Edric Ellis on 16 Jun 2020
There's no simple way to do this when using parfor with parpool unfortunately. I can think of a couple of workarounds that might help, depending very much on how your problem is set up.
Firstly, you could try the "cluster parfor" approach where you don't launch a parpool at all, and instead let the cluster run the loop directly. This is described in the doc here: https://www.mathworks.com/help/parallel-computing/parforoptions.html (See the section "Run parfor on a Cluster Without a Parallel Pool"). This approach launches independent tasks on your cluster rather than a parallel pool. This will only get decent performance if the time taken to launch the workers for the independent tasks is not significant compared to the time taken to run the entire loop. If it works for you, this is highly likely to be the simplest approach.
Secondly, if you can restructure your code to use parfeval instead of parfor, you could check the NumWorkers property of the parallel pool while consuming results, and if it decreases, restart the pool. This would be a bunch more work because you'd need to keep track of the incomplete work, and you'd have to re-submit it.
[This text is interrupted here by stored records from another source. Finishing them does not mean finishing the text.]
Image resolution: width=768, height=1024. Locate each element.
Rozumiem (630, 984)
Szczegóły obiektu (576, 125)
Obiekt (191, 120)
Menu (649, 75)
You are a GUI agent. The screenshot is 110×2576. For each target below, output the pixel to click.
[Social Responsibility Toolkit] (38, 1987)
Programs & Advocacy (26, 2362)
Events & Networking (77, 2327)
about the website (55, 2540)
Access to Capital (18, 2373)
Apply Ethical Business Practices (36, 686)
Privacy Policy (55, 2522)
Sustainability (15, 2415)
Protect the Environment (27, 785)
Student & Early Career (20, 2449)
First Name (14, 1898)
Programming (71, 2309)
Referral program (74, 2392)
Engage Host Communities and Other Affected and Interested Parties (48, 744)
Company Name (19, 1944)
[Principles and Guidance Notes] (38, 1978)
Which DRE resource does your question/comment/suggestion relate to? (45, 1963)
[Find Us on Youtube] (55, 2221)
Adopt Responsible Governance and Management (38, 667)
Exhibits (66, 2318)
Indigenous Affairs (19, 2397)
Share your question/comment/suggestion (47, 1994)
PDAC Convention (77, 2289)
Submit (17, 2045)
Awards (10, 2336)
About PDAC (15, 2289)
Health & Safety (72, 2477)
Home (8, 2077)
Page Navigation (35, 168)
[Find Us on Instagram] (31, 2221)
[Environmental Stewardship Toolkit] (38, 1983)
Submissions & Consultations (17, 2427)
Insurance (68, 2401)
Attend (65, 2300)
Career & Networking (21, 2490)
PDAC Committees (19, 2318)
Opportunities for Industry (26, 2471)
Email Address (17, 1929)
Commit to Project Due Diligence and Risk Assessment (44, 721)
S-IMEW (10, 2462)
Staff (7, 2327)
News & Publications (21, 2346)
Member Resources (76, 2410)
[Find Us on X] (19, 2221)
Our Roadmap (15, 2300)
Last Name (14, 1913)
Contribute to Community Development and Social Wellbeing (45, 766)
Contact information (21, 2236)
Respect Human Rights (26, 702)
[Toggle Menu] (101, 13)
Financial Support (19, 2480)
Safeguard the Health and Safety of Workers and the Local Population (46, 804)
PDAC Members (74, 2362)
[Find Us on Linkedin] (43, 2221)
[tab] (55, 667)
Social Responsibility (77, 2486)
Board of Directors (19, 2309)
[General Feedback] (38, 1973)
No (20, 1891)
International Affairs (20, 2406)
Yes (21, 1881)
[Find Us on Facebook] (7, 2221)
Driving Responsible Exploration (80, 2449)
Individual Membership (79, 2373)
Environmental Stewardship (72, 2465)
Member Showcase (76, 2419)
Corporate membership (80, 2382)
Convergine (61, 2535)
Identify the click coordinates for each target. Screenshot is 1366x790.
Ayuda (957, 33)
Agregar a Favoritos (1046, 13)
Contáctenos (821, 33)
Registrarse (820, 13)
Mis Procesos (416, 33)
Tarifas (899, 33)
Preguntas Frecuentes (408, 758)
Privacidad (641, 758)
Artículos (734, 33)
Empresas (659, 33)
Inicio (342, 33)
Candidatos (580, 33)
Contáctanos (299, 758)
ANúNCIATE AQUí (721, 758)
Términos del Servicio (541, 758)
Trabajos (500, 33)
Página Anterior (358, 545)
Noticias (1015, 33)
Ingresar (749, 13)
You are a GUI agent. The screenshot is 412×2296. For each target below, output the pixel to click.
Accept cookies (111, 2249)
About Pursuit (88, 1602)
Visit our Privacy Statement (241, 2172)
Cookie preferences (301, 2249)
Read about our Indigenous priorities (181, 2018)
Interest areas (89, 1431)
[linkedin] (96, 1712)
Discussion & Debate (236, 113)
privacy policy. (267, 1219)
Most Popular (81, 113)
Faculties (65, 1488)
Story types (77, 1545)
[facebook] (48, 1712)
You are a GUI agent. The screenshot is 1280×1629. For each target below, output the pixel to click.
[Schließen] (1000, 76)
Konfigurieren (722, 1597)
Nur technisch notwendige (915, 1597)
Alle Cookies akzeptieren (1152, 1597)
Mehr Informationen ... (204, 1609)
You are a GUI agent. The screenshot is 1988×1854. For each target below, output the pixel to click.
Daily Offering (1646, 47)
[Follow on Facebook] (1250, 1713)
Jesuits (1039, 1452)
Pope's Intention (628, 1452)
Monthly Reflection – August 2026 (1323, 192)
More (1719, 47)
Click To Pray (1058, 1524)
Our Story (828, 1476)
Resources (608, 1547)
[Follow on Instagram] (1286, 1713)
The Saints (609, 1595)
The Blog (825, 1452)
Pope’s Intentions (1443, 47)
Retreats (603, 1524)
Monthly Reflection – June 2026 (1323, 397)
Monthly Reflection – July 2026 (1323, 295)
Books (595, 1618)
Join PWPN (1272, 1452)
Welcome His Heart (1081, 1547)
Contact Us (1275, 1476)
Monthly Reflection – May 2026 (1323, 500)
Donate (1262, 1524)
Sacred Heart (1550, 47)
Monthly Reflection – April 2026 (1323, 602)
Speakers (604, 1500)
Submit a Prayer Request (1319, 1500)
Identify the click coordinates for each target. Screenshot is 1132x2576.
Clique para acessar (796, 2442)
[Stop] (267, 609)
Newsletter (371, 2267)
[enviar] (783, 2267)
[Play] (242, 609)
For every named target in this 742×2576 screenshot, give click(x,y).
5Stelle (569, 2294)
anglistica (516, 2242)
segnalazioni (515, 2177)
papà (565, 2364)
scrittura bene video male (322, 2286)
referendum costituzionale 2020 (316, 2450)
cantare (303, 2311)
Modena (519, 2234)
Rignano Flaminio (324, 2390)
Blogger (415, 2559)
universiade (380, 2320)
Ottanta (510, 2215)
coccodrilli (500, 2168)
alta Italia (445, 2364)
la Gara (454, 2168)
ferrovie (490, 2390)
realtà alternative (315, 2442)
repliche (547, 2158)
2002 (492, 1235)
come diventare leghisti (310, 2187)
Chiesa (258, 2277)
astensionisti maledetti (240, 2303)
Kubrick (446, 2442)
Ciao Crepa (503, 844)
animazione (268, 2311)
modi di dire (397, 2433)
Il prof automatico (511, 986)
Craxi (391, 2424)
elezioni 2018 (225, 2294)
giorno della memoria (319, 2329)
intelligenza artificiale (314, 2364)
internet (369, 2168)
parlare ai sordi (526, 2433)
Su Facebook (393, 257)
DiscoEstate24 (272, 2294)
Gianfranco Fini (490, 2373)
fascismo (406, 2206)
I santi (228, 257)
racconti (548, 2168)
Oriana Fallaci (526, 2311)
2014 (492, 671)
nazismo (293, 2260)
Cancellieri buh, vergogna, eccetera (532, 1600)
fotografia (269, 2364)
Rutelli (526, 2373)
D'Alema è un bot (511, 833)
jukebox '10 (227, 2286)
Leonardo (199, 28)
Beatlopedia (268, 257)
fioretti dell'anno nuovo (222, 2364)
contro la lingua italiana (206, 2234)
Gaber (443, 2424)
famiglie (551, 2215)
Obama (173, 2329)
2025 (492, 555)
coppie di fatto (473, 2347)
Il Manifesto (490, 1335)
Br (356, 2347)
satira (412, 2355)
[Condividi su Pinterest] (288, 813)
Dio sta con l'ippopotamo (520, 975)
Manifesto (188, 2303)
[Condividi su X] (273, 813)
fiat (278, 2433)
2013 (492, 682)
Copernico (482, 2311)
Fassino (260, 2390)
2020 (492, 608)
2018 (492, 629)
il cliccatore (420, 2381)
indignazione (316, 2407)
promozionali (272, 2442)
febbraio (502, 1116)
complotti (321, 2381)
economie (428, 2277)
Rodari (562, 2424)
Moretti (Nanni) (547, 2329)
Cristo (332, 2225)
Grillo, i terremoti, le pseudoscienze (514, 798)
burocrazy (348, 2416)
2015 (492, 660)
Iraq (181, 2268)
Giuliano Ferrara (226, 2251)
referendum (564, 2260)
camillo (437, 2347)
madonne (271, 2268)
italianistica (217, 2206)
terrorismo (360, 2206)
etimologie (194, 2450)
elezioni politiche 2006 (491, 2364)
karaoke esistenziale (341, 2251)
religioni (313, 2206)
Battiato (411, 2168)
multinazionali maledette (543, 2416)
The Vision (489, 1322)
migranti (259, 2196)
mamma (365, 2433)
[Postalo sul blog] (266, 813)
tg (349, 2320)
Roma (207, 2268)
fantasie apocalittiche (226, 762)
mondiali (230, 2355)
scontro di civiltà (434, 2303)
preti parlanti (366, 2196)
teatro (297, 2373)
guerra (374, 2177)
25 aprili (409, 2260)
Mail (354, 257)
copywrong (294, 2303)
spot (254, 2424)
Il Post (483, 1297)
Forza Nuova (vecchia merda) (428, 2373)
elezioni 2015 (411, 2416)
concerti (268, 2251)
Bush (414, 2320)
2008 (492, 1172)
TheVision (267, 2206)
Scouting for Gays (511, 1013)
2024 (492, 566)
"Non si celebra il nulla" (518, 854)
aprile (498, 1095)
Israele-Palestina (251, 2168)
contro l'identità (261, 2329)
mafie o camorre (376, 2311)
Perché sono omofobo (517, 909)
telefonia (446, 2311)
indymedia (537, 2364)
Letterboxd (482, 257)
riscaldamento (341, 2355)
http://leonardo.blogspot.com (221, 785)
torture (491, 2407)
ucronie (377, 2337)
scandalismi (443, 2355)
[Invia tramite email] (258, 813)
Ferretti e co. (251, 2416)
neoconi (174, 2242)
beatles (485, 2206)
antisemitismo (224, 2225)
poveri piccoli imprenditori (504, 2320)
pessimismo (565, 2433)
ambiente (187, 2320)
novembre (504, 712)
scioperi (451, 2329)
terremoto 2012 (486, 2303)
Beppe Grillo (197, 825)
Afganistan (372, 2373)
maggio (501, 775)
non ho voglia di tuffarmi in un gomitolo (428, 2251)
A third approach might be to restructure your parfor loop to send its results back using a DataQueue . Also, by launching the parpool using the 'SpmdEnabled', true option, the pool will automatically shut down any time a worker crashes. Then, the idea would be that the client stores the partial results of your loop using the DataQueue. The parfor loop would terminate with an error when a worker crashes, but you'd have the partial results and therefore would be able to re-start a new pool, and run a parfor loop over the incomplete iterations.